Peter also wanted to modernize Russian gender norms and marriage practices. In the sixteenth and seventeenth centuries, it had become customary in Russia to protect the honor of elite women, especially marriageable daughters, by secluding them in the terem, separate women’s quarters. Although women in the terem could carry out economic activities and invite guests, they rarely appeared in public. Peter required that elite women abandon the terem, and appear at public social gatherings, mingling with men. He ordered men and women of the elite to dress in western style, and required all men to shave their beards in defiance of Orthodox tradition; well-to-do women were to don the corsetted gowns and adopt the bare-headed coiffures of the west.

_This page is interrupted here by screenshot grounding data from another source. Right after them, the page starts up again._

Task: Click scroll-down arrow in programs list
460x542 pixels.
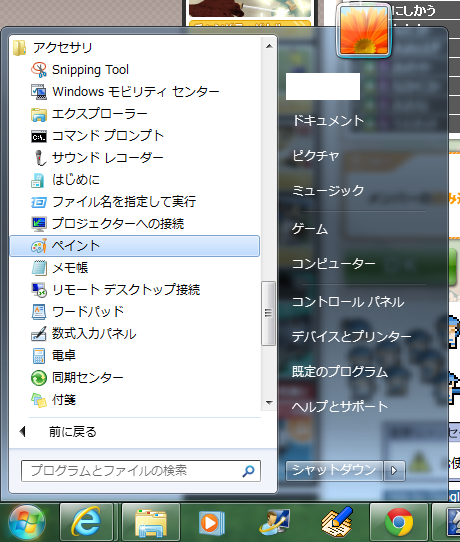Action: [x=269, y=403]
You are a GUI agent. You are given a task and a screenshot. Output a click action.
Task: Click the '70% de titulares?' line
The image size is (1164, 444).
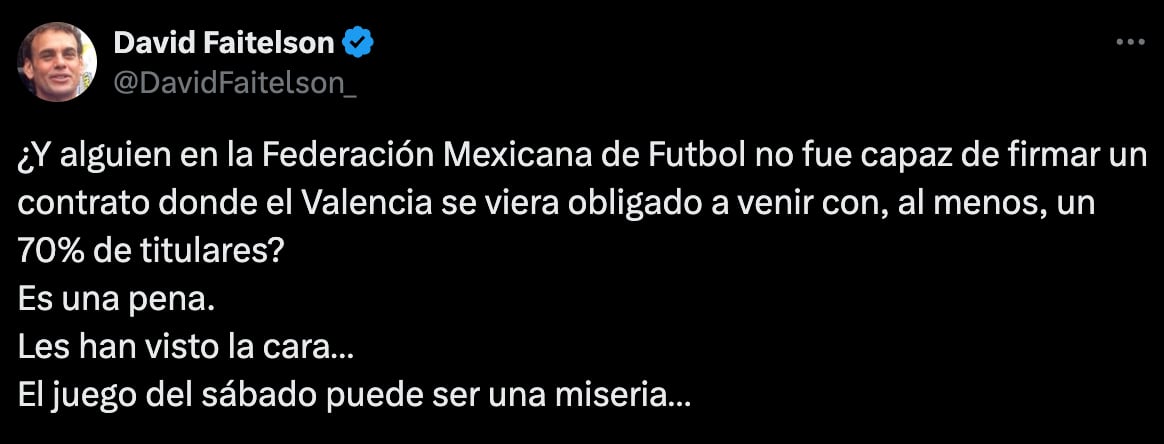point(149,253)
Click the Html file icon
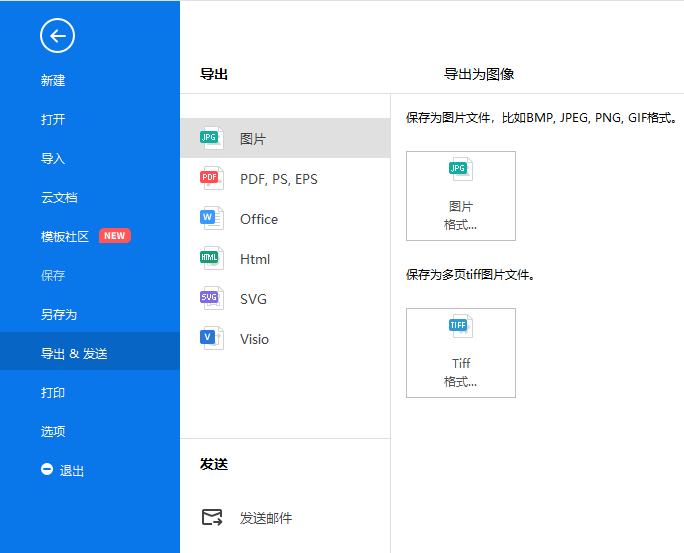 click(x=210, y=258)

Popular rituals that stressed female purity, such as showing the bride’s bloody sheets or nightgown after the wedding night, were prohibited, and women who bore children out of wedlock were not to be forced to marry the father of their child, though they were allowed to. (As in western Europe, children conceived or even born out of wedlock in rural areas generally brought little dishonor if their parents subsequently married.) Peter regarded marriages between social equals as preferable, and so required spouses to be of the same social class. Religious differences, on the other hand, were not an issue; over the objections of the church, he allowed marriages between spouses of different Christian denominations, demanding only that the children be baptized into the Orthodox faith. Because Peter saw no purpose in wasting human resources on monastic life, he forbade physically capable men and women of childbearing years from taking vows.

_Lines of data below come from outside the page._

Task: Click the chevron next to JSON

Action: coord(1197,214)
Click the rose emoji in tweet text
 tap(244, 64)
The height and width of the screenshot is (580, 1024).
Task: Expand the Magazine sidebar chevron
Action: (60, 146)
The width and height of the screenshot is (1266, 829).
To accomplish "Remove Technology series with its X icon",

Although the church and state of Peter’s era issued many new regulations, it proved much more difficult to alter ingrained attitudes and behavior. Church leaders complained about peasants’ ignorance of Christian teachings, but made little concrete effort to remedy it. Peter and his successors opened seminaries for the training of clergy, but these stressed Latin rather than Greek, Russian, or Church Slavonic, so the priests and monks who emerged were ill-prepared to serve their congregations. Rules concerning entrance into monasteries and convents were relaxed, and displaced widows in particular sought this alternative, though monasteries gradually lost landed wealth. Catherine the Great speeded up this transfer of land from monasteries to the government, and placed the appointment of all offices of the church under state control.

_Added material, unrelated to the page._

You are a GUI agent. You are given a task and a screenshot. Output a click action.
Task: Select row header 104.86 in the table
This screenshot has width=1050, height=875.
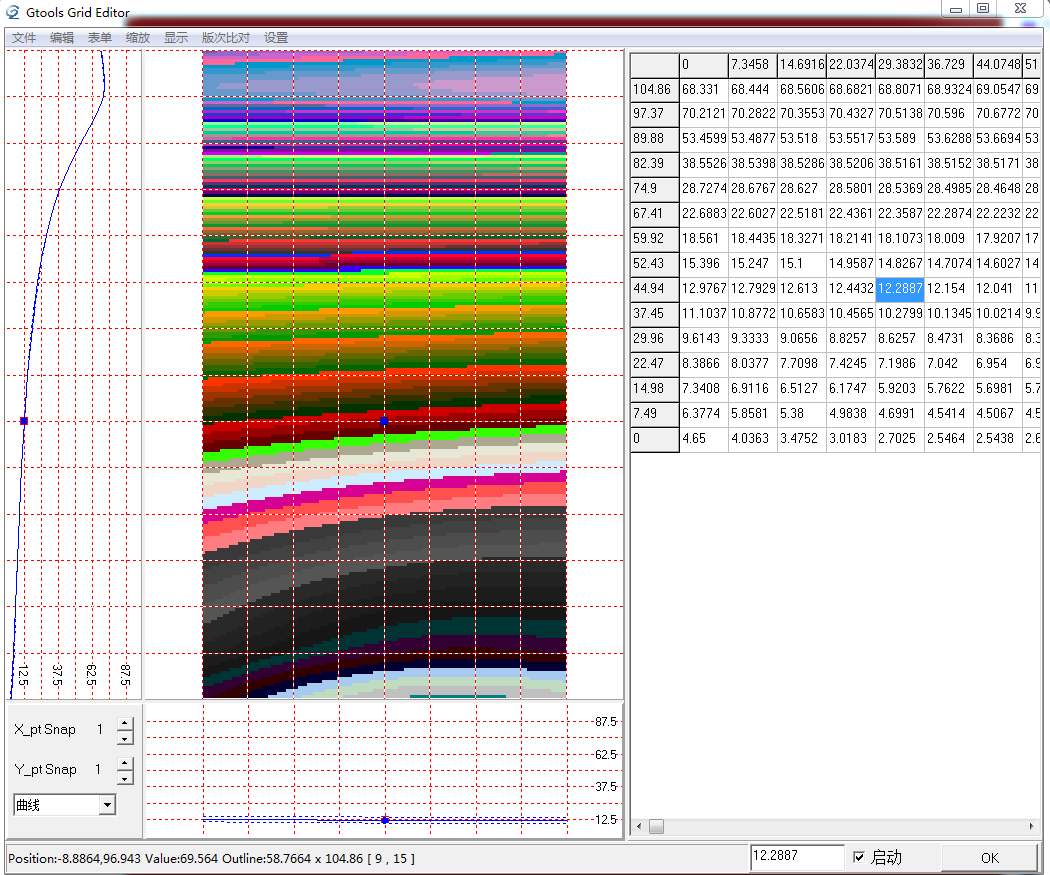coord(655,90)

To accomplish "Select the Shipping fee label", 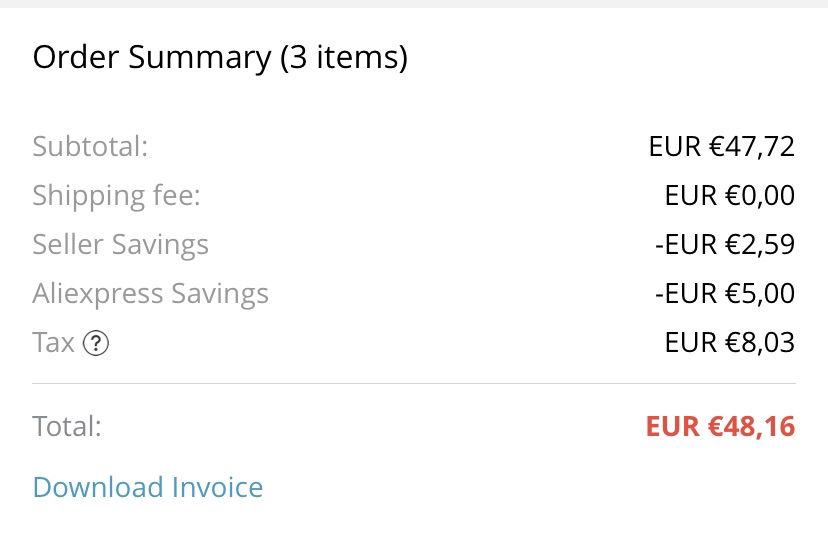I will point(117,196).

During Peter’s reign, large numbers of peasants moved to Old Believer communities to avoid army recruitment, higher taxes, and imposed social changes; by i8oo there
Were several million Old Believers in communities on Russia’s southern and western borders and in Siberia. They grew increasingly separate from the rest of Russian society, dressing distinctively, prohibiting alcohol, tobacco, and tea, opening schools, limiting contact with outsiders, and developing a theology distinct from Russian Orthodoxy.
In many ways they were similar to spiritualist and pietist groups in western Europe, with a strong sense of religious devotion and practical piety. Old Believer communities were sporadically persecuted, but eventually Catherine the Great allowed them a degree of tolerance, though they had to pay twice the taxes that members of the state church did.